With a slew of new brands and more variants of existing brands across oil categories such as sun flower, palmolein, soyabean, cotton seed, mustard, groundnut and blended oil segments, the company seeks to increase the market share significantly from the present level of 18 per cent (by volumes).

Branded products accounted for close to one fourth of company’s turnover in 2012-13, up from 21 per cent in the previous year.

“In tune with the changing consumption patters, Ruchi Soya will come out with a range of brands in various categories,” said Satendra Aggarwal, Chief Operating Officer, Ruchi Soya Industries Ltd.

The Rs.26,499 crore company’s brand journey has started with sunflower oil segment and it has re-launched Sunrich, the company’s only sunflower oil brand, in a refreshed pack with different value proposition.

Ruchi Soya seeks to boost this business in south India initially as the region accounts for over 70 per cent (at four lakh tonnes) of packed sun flower oil market (5.6 lakh tonnes) in the country.
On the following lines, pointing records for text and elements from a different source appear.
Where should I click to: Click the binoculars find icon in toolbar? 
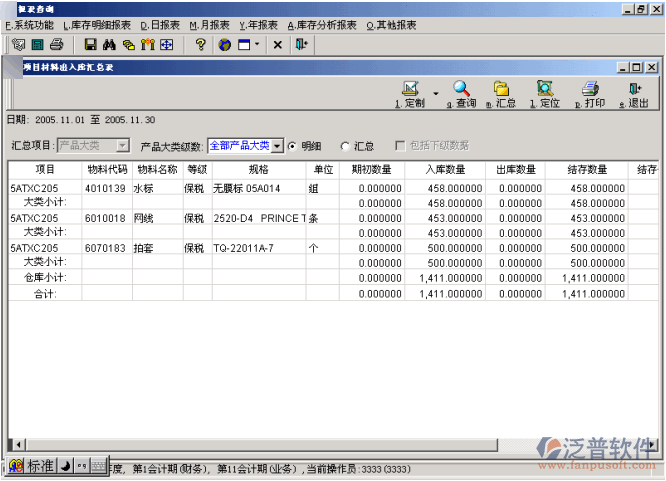tap(110, 45)
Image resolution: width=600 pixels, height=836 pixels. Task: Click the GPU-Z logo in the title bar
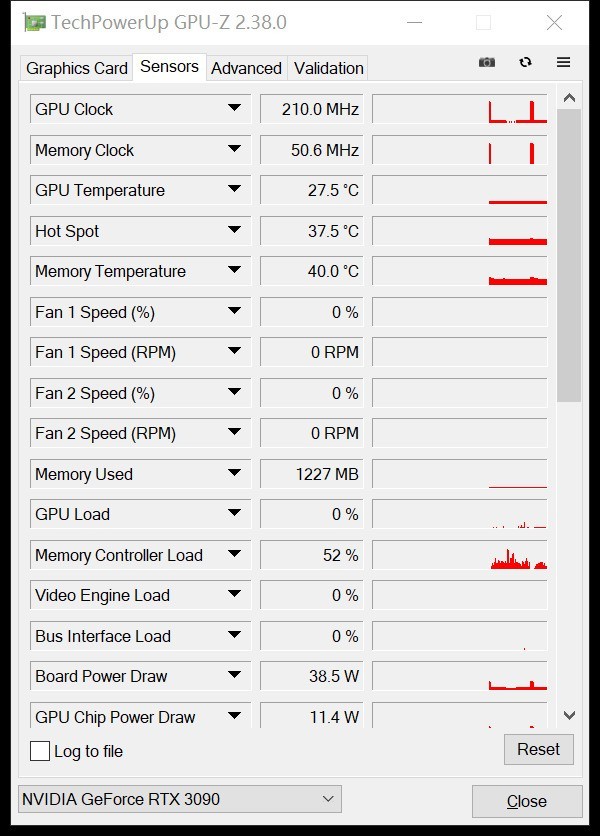pyautogui.click(x=34, y=22)
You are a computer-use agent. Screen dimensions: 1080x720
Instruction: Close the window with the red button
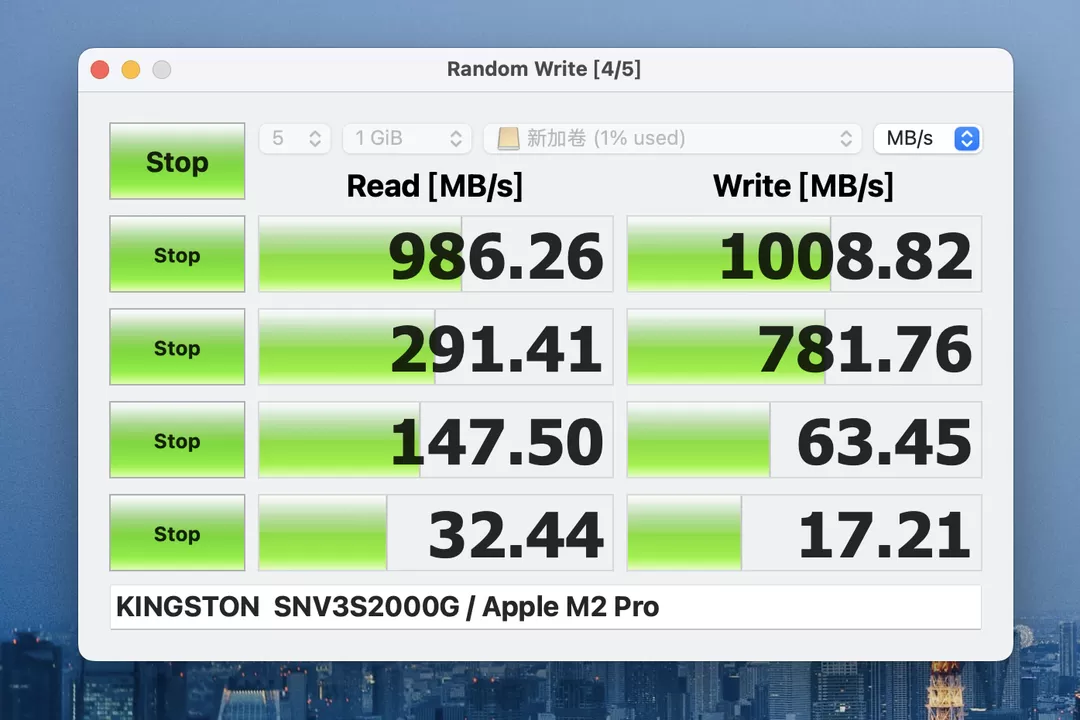[100, 69]
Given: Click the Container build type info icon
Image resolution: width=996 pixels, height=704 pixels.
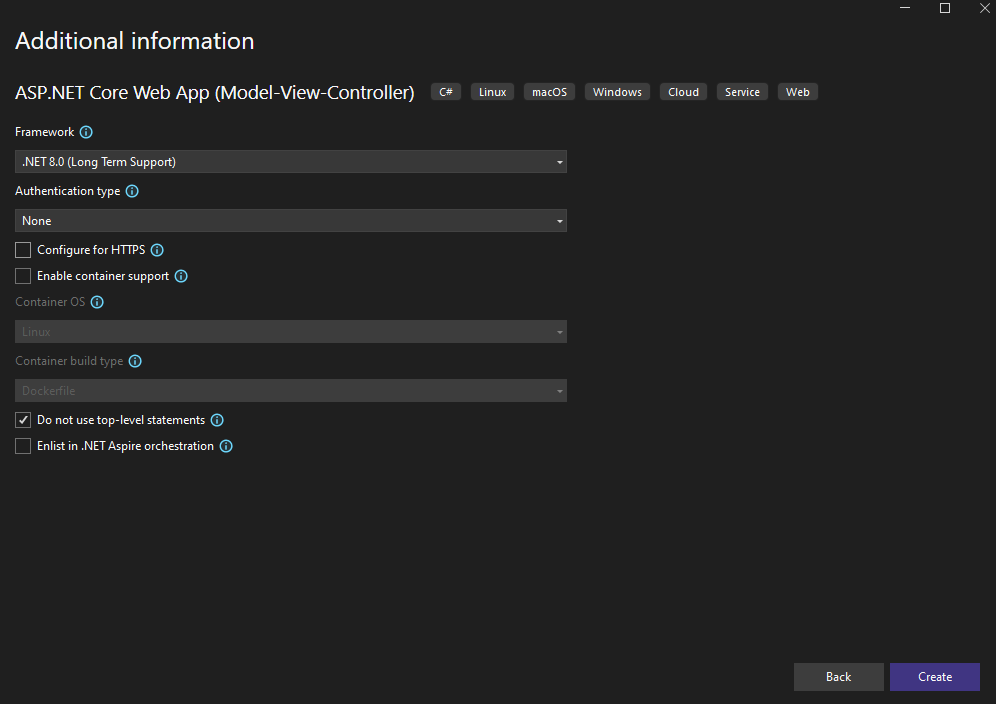Looking at the screenshot, I should (x=135, y=361).
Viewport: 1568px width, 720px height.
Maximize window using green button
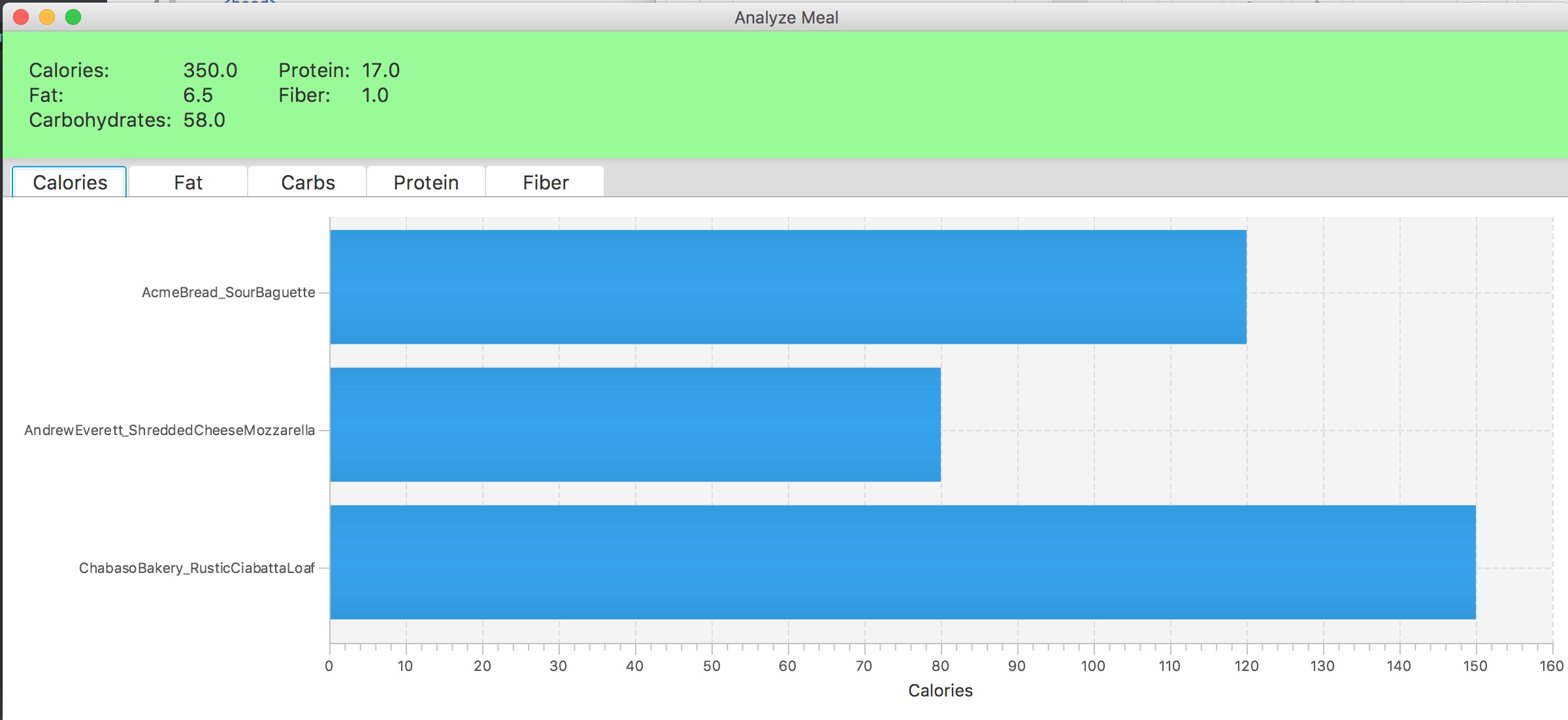pyautogui.click(x=73, y=17)
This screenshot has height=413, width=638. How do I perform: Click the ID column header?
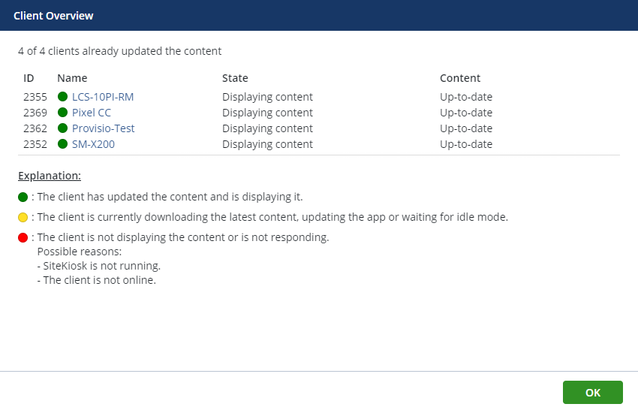click(29, 78)
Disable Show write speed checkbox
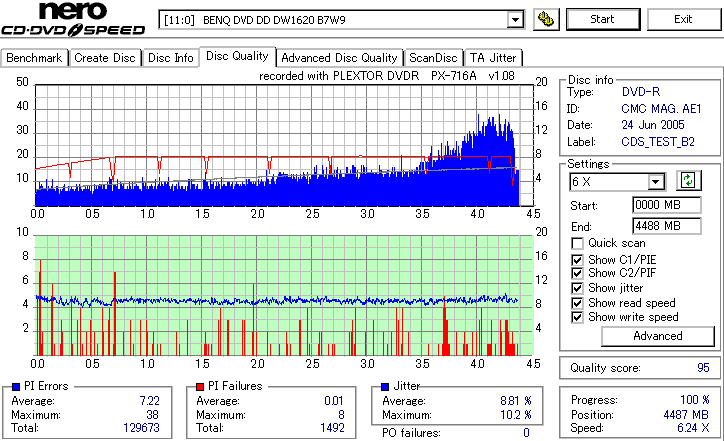This screenshot has width=724, height=441. (x=577, y=317)
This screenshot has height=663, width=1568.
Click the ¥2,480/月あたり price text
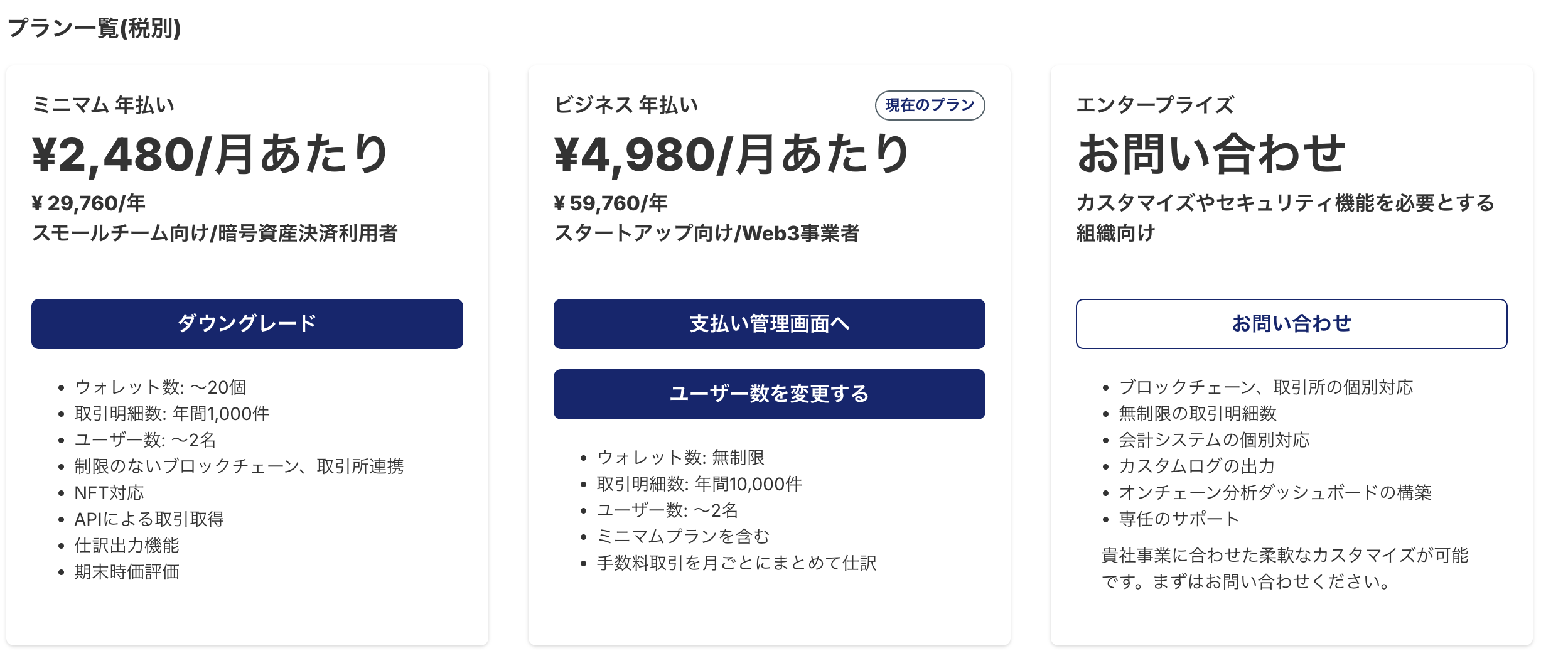click(x=210, y=155)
Tamil Nadu is the biggest market, followed by Karnataka and Andhra Pradesh.

Growth drivers

Penetration of organised retail into smaller towns, increasing urbanisation, changing customer preferences towards health aspects, among others are reported to be driving growth in the packed edible oil segment.

In the past five years, growth of edible oil in packed form far exceeded the industry rate.

It is expected that overall quantum of edible oil consumption will continue to grow significantly in the packed segment, with the pattern of consumption shifting from unpacked to packed form, across different layers of positioning from mass to premium markets.